However there is a little more to it than that or no one would ever invest in them. Bonds lose market value when interest rates go up. They gain value as rates go down. There is no perfect investment. Muni bonds are relatively safe and tax advantaged. My muni bond fund may not be for him, but who am I to say? It depends on overall portfolio size and overall strategy.
My advice is to talk to a professional. I am pretty sure we can agree on that. All good.
 
I recommend investing the money in a great mutual fund. CD's are a waste of time with the USD values fluctuating the CD's rate will fall behind or break even with inflation. The stock market usually yields roughly 8-10% returns on the past 70 years average. Why settle with a 2-4% CD that can't even keep up with inflation. I highly recommend you read the book listed below. It's covers personal finances especially your scenario. You need to get a quick learning refresh on investments and sit with a financial advisor. Honestly most people on this forum mean good advice but it's not worth gambling several hundred thousand dollars over with advice from internet strangers 😃.

 
You may be right.
However there is a little more to it than that or no one would ever invest in them. Bonds lose market value when interest rates go up. They gain value as rates go down. There is no perfect investment. Muni bonds are relatively safe and tax advantaged. My muni bond fund may not be for him, but who am I to say? It depends on overall portfolio size and overall strategy.
My advice is to talk to a professional. I am pretty sure we can agree on that. All good.
There is no perfect investment but your missing a big piece.
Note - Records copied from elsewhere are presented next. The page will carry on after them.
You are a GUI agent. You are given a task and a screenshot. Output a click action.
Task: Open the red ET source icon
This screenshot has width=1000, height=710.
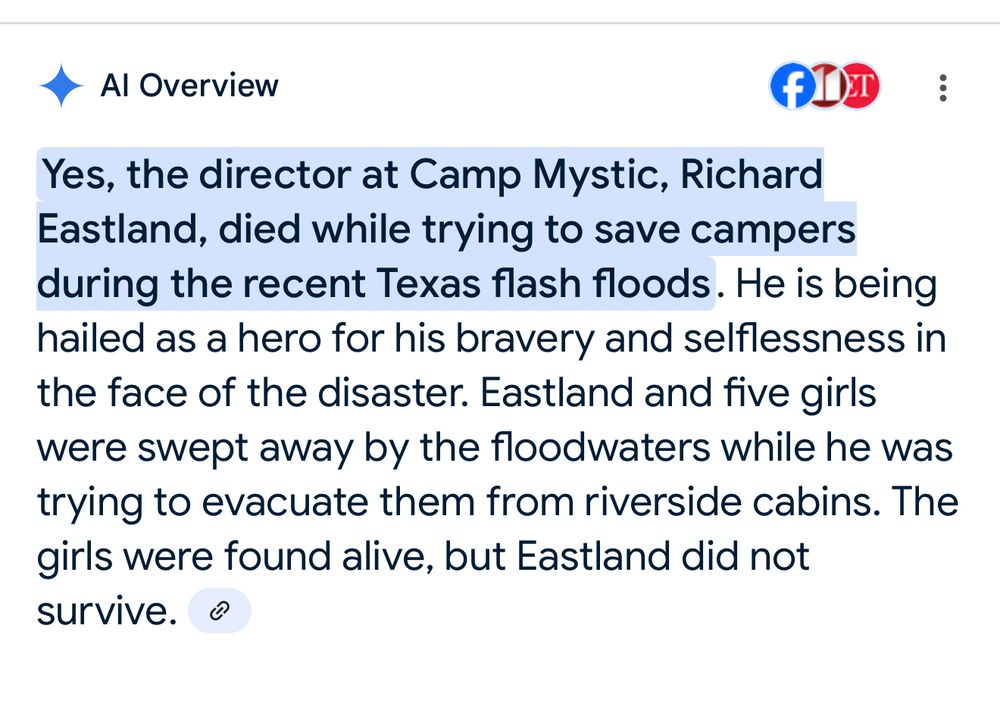click(x=860, y=87)
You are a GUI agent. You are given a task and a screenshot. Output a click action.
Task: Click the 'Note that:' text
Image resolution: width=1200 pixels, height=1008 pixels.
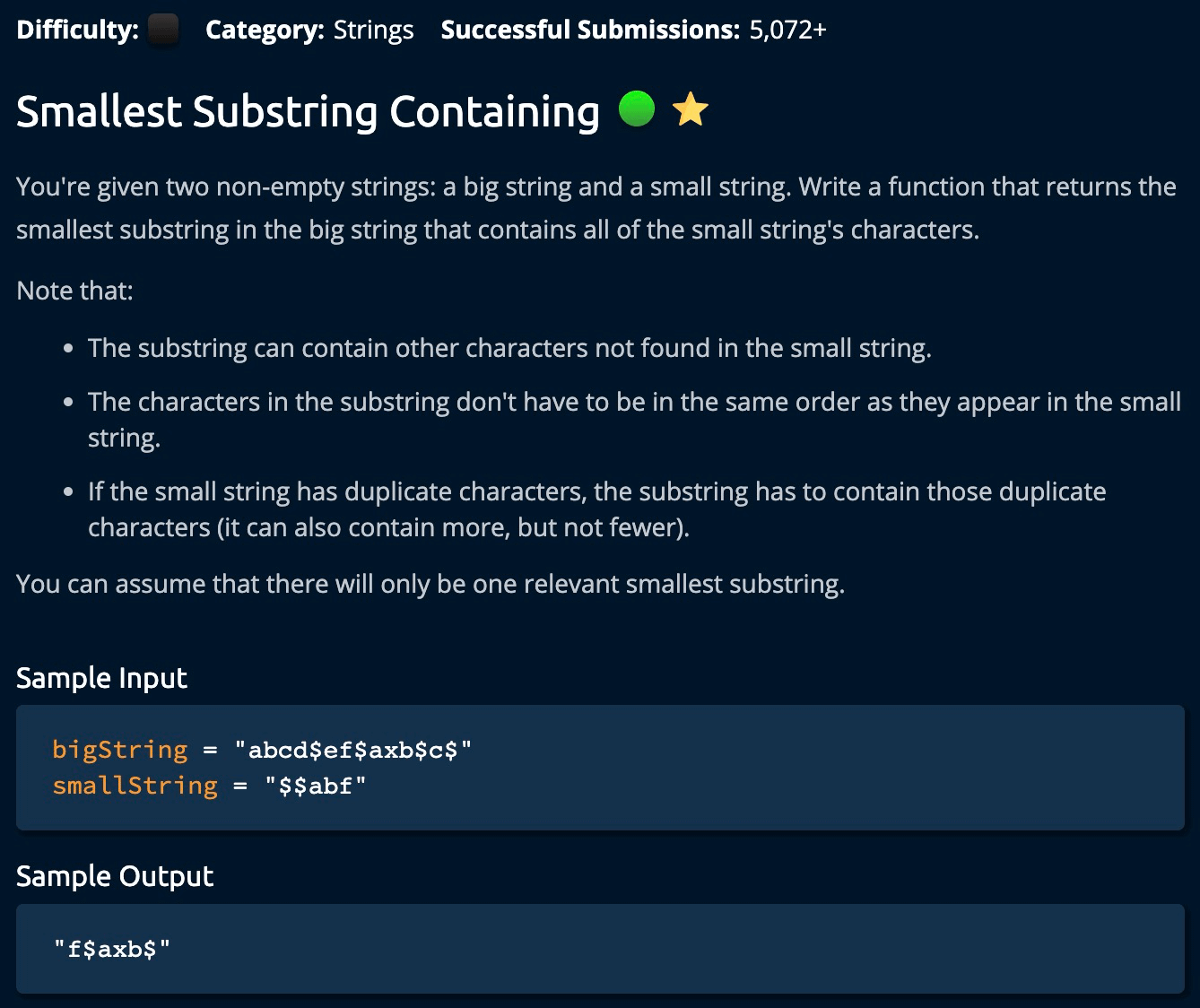pos(74,291)
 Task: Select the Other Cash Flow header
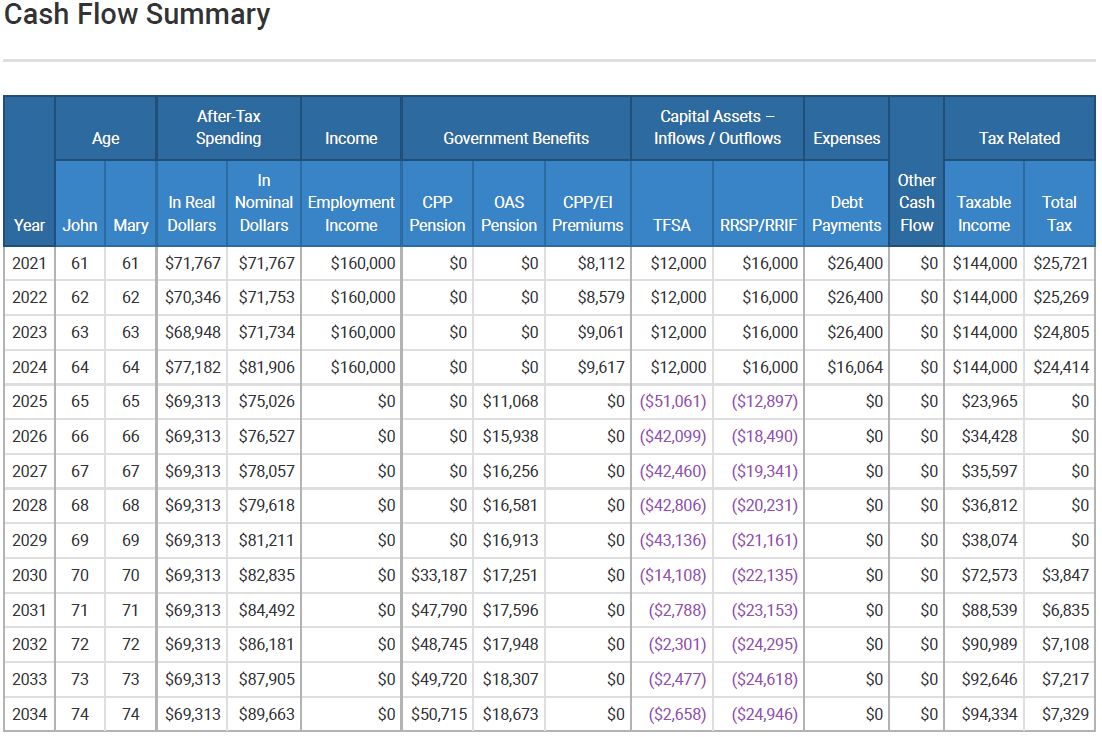pos(916,202)
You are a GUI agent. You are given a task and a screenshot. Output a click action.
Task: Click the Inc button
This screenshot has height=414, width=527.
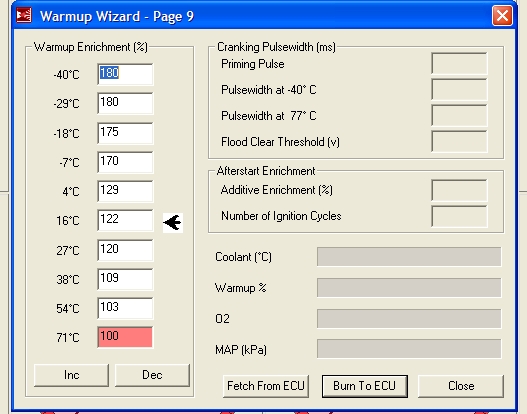click(x=71, y=375)
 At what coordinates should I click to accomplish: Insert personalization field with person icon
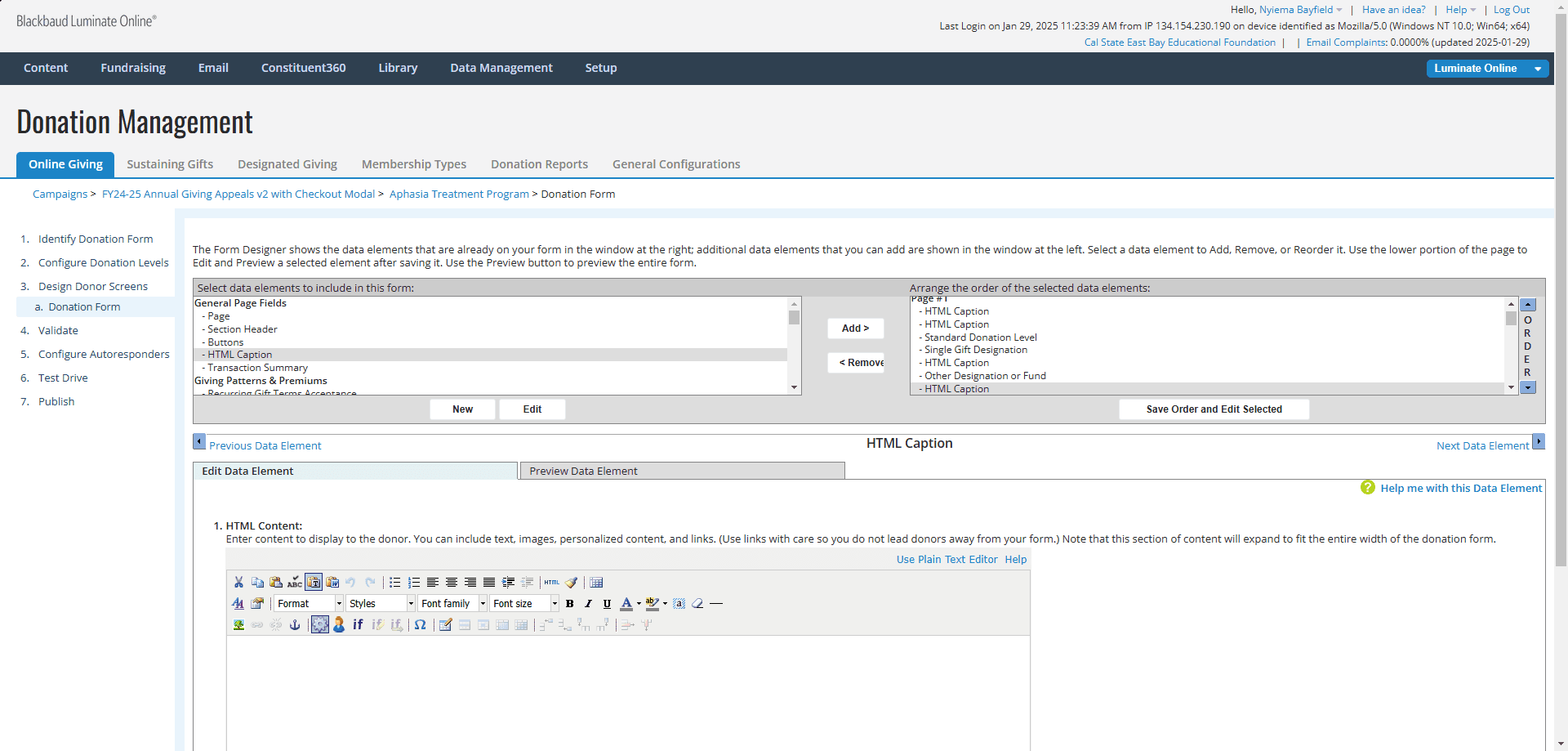(339, 625)
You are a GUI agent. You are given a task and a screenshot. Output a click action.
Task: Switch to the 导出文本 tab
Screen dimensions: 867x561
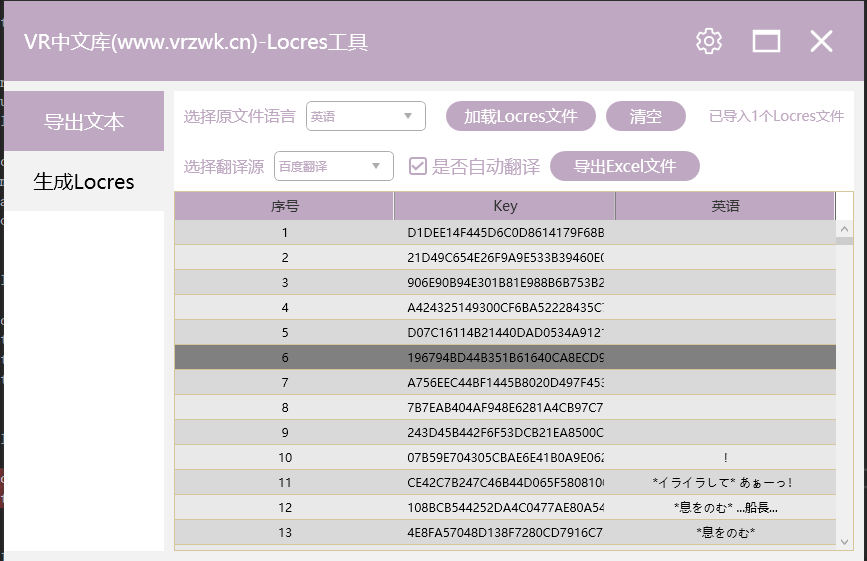point(84,121)
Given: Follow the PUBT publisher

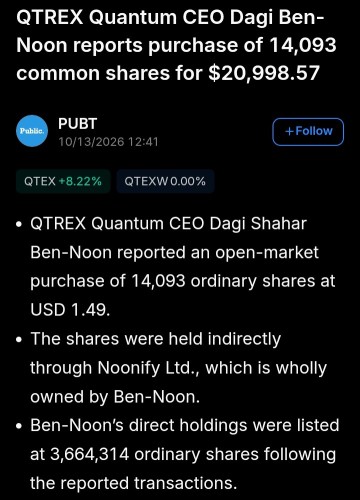Looking at the screenshot, I should 308,132.
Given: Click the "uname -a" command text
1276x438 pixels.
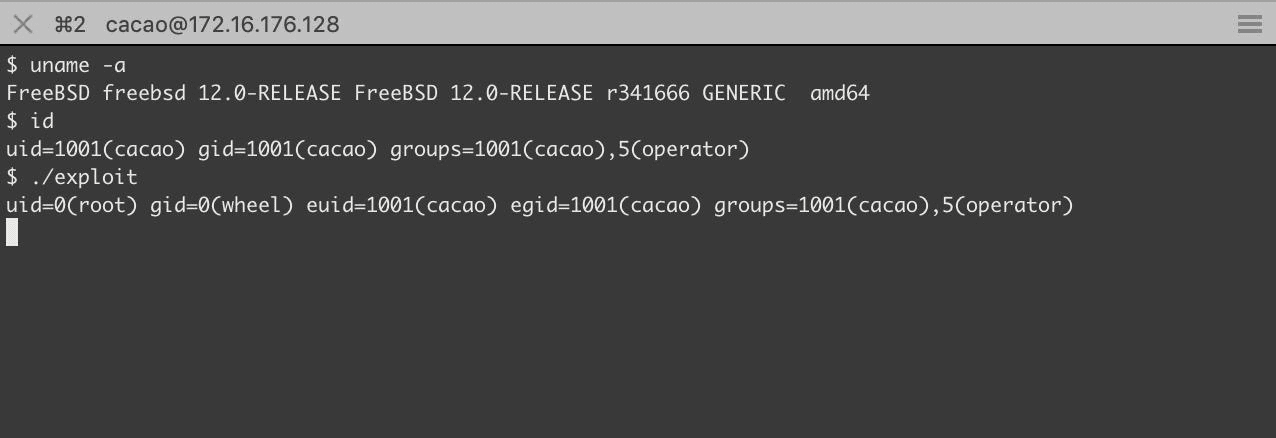Looking at the screenshot, I should point(78,65).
Bonds might loose market value - or more specifically loose purchasing power due to inflation, but if you buy a bond with $100 face value and hold to maturity - the treasury will hand you $100

A fund of any type - including a muni fund - can loose principal value. Meaning you could put $100 in, and in 10 years it may only be worth $90 for example. Many people in many situations are looking to avoid this.

You could make a pretty good argument as well that the stock market always goes up - given a long enough period of time. But there are many places on the chart that it went down, so its not a good spot for capital preservation either.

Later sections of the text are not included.